If you want to survive any database disaster then you need to start with having your backups in place.
Great post….. but you also need to test your recovery processes on a regular basis just to avoid any ‘gotchas’…. and also so you look calm and professional under pressure when you have to do it for real. You also need to test different scenarios, including actually retrieving and then restoring the files from Tivoli or your off site storage centre etc…. and don’t learn the hardway – it’s not enough to ask the Hardware team if the file backups are working OK… test, test everything and then test again!!!!
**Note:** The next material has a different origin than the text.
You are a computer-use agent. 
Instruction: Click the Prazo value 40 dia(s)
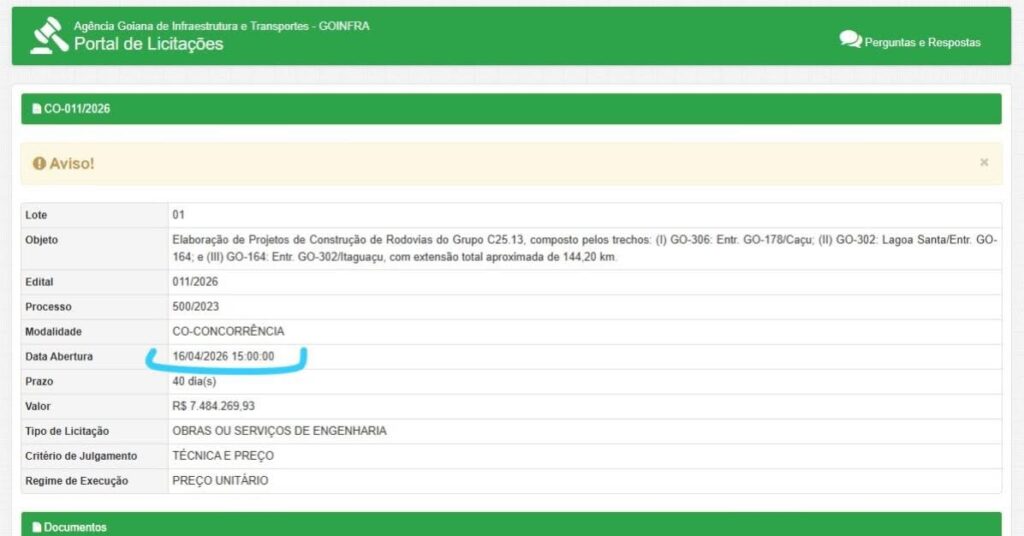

Thanks for the feedback, those are good points. The only way to know if your backup is good is to perform a restore! In my mind I was thinking about this when I talked about ETR, because the only way to know what your ETR would be is to perform a restore.
We actually had a scare today… While we have tested the restores many times, we have always done it from the local copy of the backup…. but today, only when we asked the hardware team to restore the Tivoli files, did they discover that it isn’t working… and may never have worked!…. and I am sure, regardless of the hardware teams past reassurances, if we had needed these files in a disaster, it would have been the SQL Teams fault that the database could not be restored.
Yes, DBA is also known as ‘Default Blame Acceptor’.